Even under normal circumstances, running the Minnesota Department of Human Services is one of the toughest jobs in the state. It's a never-ending struggle to stretch finite taxpayer dollars to meet the ongoing care needs of those the agency serves — the disabled, elderly and poor.
DHS' newest commissioner, Jodi Harpstead, not only has her hands full with these obligations but a daunting set of additional challenges. Chief among them: major disruption within leadership ranks, including the sudden resignation of former commissioner Tony Lourey, as well as longstanding questions about the agency's systemic ability to prevent fraud.
A state Senate hearing on Tuesday put a painful spotlight on these troubling concerns and raised new ones about whistleblower retaliation and allegations by a former physician on staff that medical expertise is not adequately respected as policy is made.
Fortunately, it's hard to imagine a Minnesotan more prepared to lead this vital agency at this difficult time than Harpstead, whose appointment by Gov.
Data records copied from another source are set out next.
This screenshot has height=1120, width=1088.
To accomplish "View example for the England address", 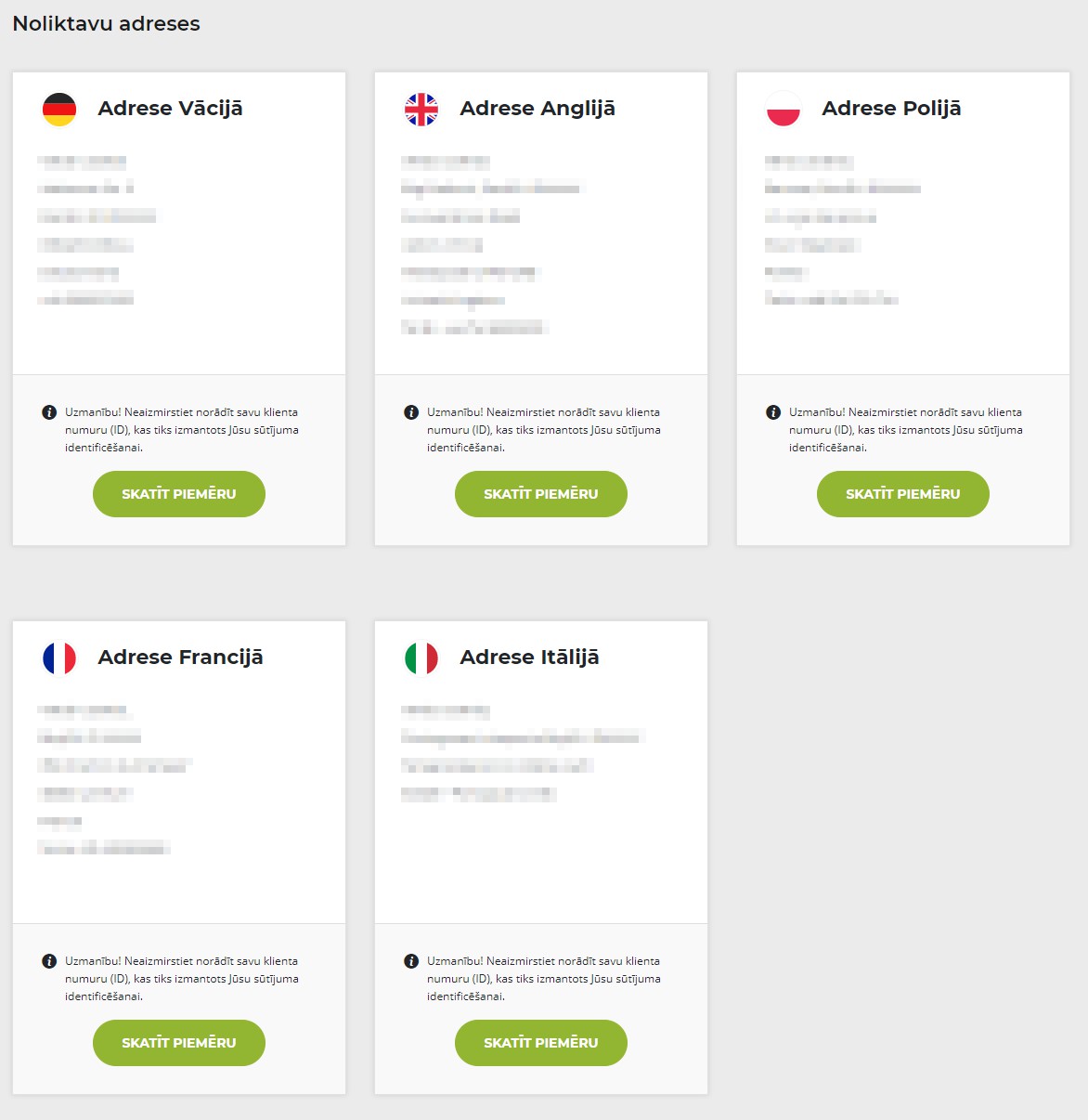I will point(541,494).
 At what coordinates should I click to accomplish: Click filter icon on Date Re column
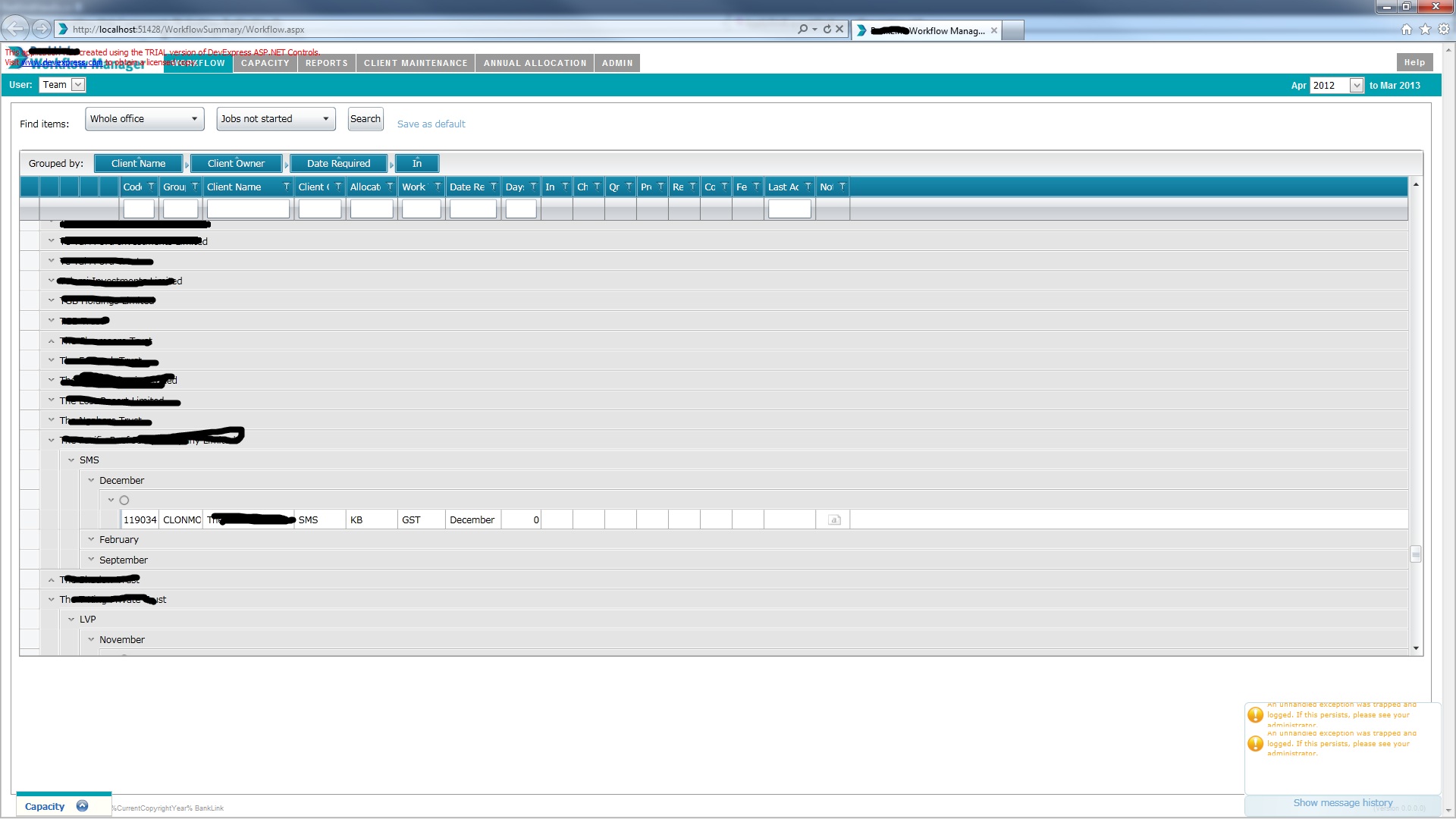pos(494,187)
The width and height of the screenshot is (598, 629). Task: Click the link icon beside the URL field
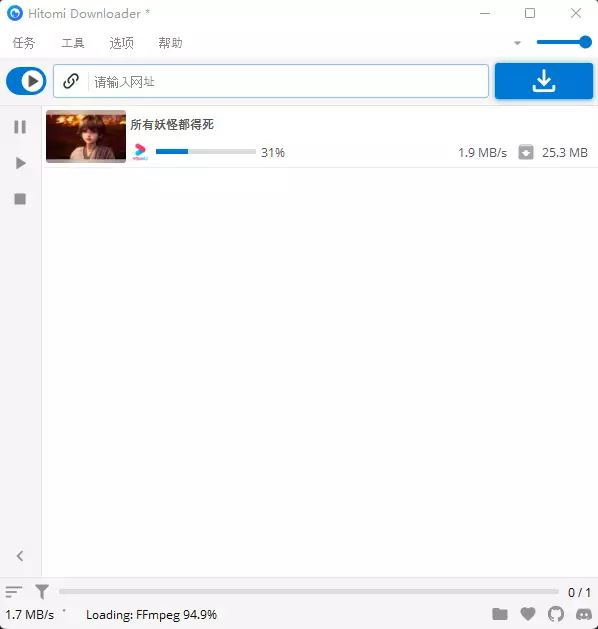71,81
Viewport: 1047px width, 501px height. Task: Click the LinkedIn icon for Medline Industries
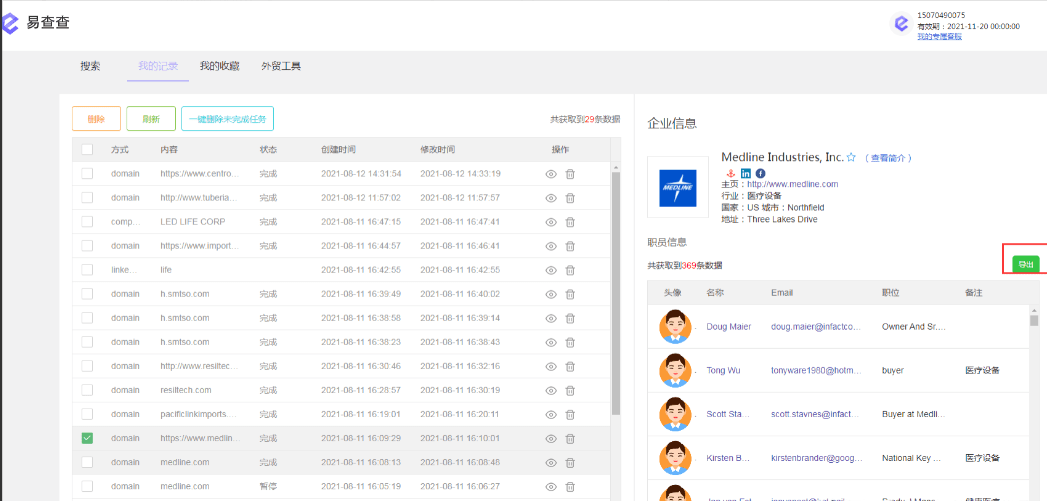tap(746, 173)
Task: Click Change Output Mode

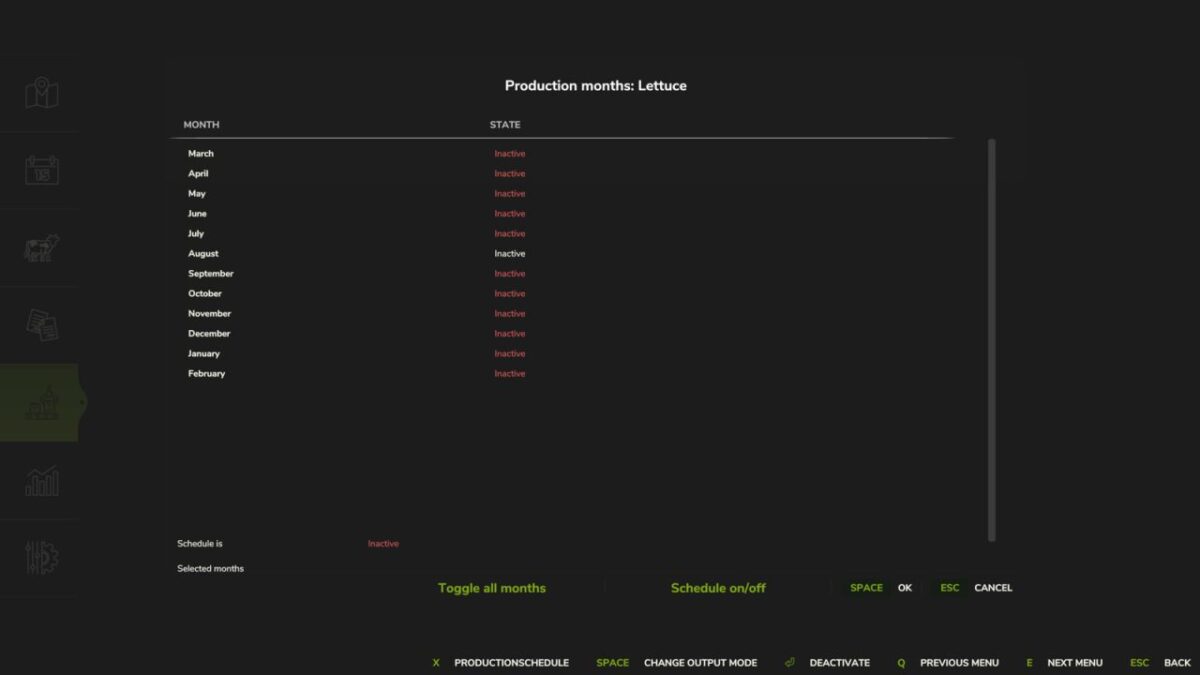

Tim Walz was announced on Monday. Harpstead, a former Medtronic executive, left the device company to join the state's nonprofit Lutheran Social Service of Minnesota, where she most recently served as CEO.
That bold midcareer decision reflects a call to serve and a willingness to learn and grow as a leader — qualities that will serve Harpstead well in her new role. She also enjoys wide respect from the state's health care community. The Star Tribune Editorial Board also has high expectations and offers these suggestions as Harpstead prepares to start in September:
• Understand there's a learning curve, even for someone with Harpstead's formidable credentials. She should reach out to former commissioners and those who know the agency for advice.
• Don't try to tackle every problem at once. Focus on those two or three operational concerns that need the most attention (our suggestion would be fraud detection). State Health Department Commissioner Jan Malcolm, who replaced a leader who resigned during a scandal, zeroed in on fixing elder care oversight. It served her and the department well.
• Changes should be thoughtful, not hasty. Broad reforms, including breaking up the agency, have surfaced. It may be time to do that, but understand there are at least three years left in the governor's administration. Refuse to be rushed.